China to release soybeans, soy oil from central reserves to boost supplies
The first month CFR China soybean physical flat price crossed the $700/mt mark for the first time since 2018, when it was assessed at $700.06/mt at the Asian close on Feb. 22, Platts data showed. The spike was fueled by rising freight rates, which were driven by higher crude oil markers on the back of the escalation in Russia-Ukraine tensions, as well as soybean prices basis FOB Santos.
Soybean arrivals in February and March might be lower than expected due to slower loading in Brazil and lower purchase volumes by crushers,” a source said. “The volumes are expected to be 5.75 million mt and 6.75 million mt, respectively.”
According to industry sources, at the end of last week, soybean stocks were around 3.95 million mt, while soybean meal stocks were around 330,000 mt, near the minimum level in five years.
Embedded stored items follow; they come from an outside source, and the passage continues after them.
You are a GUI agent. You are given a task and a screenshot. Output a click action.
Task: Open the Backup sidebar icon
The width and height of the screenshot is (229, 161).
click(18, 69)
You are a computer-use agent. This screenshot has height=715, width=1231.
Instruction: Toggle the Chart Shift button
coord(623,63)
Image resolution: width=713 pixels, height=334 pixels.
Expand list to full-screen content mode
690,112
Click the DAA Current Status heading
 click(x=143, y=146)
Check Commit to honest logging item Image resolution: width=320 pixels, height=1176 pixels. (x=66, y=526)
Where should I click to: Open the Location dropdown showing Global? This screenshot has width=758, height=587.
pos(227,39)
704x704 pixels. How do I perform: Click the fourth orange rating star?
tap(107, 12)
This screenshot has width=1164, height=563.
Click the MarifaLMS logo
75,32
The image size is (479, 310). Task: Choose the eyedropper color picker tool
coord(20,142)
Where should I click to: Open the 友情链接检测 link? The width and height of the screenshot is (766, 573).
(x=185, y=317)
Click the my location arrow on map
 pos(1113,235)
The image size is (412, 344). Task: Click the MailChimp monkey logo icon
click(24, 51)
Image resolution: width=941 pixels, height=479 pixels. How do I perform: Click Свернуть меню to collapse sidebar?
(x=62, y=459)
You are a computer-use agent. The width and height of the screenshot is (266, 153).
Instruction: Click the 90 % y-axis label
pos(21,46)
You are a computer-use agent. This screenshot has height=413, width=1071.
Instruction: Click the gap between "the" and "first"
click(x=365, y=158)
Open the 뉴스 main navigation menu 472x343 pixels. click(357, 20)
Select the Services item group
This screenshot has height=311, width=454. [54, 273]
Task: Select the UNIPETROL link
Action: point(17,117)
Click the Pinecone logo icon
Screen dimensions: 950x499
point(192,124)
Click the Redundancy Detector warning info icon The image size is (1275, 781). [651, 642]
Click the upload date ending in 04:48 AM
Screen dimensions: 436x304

The inventory drawdown has caused soybean meal prices to jump, leaving hog-raising farmers struggling due to low hog prices.
China’s National Food and Strategic Reserves Administration announced Feb. 22 that it will conduct auctions to release soybeans from state reserves. Some edible oil will also be sold as part of its rotation of oil stocks.
The market is expecting approximately 3.8 million mt of soybean and 300,000 mt of soy oil to be released and sold, a source said. However, the administration has not provided official detail about the volume of stocks to be released and the timing for the auctions.
“However, such stocks release might have limited impact on taming soybean prices,” a Chinese crusher said.
Meanwhile, FOB Santos soybean prices were driven higher due to a limited number of farmers selling and lower production volumes in Brazil. Freight rates were on the rise too, driving up the near-term replacement prices of nearby months, a Chinese trader said, adding that a large volume of soybeans released from state reserves might be needed to fill up the supply gap.